Meeting the Challenges of VoIP ATA Designs

Meeting the Challenges of VoIP ATA Designs
By Jeff Dionne, Arcturus Networks; and Brian Davis, Renesas Technology America, CommsDesign.com
Jun 8 2004 (10:00 AM)
URL: http://www.embedded.com/showArticle.jhtml?articleID=21402084

Voice-over-IP (VoIP) has been a shining star in still a tough communication sector. Both cable operators and traditional telecom providers are offering or adding VoIP capabilities to their networks. And, going forward, they plan to increase their VoIP deployments to end users.

One of reasons that VoIP has become so successful is through the development of analog telephone adapter (ATA) boxes that allow consumers to tap VoIP services while still using their existing telephone sets. While a number of these systems have been deployed, there is a clear demand at the carrier level to build more ATA systems. The problem, however, is that these systems are extremely challenging. At the same time, they have to be cheap enough to be covered by a subsidy at retail or recovered over time from the customer's monthly bill.

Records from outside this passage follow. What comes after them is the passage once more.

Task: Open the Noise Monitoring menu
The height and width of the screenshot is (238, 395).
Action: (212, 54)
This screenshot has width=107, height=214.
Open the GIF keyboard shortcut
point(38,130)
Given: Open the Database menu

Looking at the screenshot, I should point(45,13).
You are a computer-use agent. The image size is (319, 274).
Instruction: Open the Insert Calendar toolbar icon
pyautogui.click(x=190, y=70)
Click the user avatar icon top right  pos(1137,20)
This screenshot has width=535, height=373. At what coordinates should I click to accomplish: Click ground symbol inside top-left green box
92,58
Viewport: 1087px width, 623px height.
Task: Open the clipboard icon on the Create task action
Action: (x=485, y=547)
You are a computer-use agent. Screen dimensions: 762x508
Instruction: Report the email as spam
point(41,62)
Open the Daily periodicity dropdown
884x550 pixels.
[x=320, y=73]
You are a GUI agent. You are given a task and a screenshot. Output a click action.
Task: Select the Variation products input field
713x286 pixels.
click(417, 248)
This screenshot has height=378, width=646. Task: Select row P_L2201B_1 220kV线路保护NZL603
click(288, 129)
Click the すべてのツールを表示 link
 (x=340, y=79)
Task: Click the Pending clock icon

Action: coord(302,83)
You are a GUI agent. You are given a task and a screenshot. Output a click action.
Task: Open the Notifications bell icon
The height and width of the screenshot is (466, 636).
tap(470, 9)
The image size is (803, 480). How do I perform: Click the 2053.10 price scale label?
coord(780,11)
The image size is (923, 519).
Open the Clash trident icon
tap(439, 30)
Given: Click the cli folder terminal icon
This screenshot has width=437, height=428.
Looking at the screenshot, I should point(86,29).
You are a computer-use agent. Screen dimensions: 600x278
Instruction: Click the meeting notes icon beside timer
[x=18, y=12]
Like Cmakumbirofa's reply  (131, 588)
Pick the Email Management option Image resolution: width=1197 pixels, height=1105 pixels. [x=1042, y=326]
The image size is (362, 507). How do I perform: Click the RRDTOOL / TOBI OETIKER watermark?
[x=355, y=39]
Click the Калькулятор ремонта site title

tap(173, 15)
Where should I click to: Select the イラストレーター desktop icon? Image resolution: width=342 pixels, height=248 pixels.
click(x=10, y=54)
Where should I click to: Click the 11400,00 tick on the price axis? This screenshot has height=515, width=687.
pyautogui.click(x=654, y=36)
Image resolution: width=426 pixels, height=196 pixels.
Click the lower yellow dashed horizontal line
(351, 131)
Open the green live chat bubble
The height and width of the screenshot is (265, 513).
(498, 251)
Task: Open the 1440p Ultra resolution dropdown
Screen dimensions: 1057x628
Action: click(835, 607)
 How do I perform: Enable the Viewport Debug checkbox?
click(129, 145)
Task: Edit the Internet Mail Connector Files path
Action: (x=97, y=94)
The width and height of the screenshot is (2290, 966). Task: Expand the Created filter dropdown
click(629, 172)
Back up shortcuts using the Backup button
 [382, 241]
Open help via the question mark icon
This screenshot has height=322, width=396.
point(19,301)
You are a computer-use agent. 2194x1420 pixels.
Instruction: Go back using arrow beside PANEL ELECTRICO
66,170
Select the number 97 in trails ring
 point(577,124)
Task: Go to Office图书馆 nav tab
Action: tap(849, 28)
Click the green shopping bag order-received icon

These challenges require designers to re-evaluate the software and hardware design approaches they are taking during the development of an ATA. In this article, we'll look at some of the key hardware and software decisions that must be made. We'll also show potential technology choices that will allow designers to meet the performance and cost demands of today's operators.

Hardware Design Consideration
Consumer VoIP ATA hardware developers need to balance many factors to produce a cost-effective product that delivers toll-quality voice. Core processor selection is the first and perhaps most critical decision since this device will dictate the bulk of the bill of materials cost, controlling essential functions including external peripherals, non-volatile and run-time data storage.

Depending on a designer's familiarity with a particular processor, he or she may choose to use a familiar device and integrate an external digital signal processor (DSP) for voice processing operations such as compression and decompression and echo cancellation. Typically, a 32-bit RISC processor handles network and signaling protocols such as TCP/IP and the session initiation protocol (SIP). While it is possible to use a RISC-only processor to handle both voice and control functions, it would likely only support a single voice channel using a simple codec.

A dual-processor core implementation gives the engineer greater flexibility and the added benefit of using a single package. An example would be to use a processor with a RISC core and a DSP core. There are various low-cost devices available on the market and this type of device currently drives much of the existing consumer VoIP product landscape. A dual-core environment does require dual-processor software development, debugging and the management of inter-processor communication. This can add a development burden to the software front. Most semiconductor vendors have tool solutions to assist with this process.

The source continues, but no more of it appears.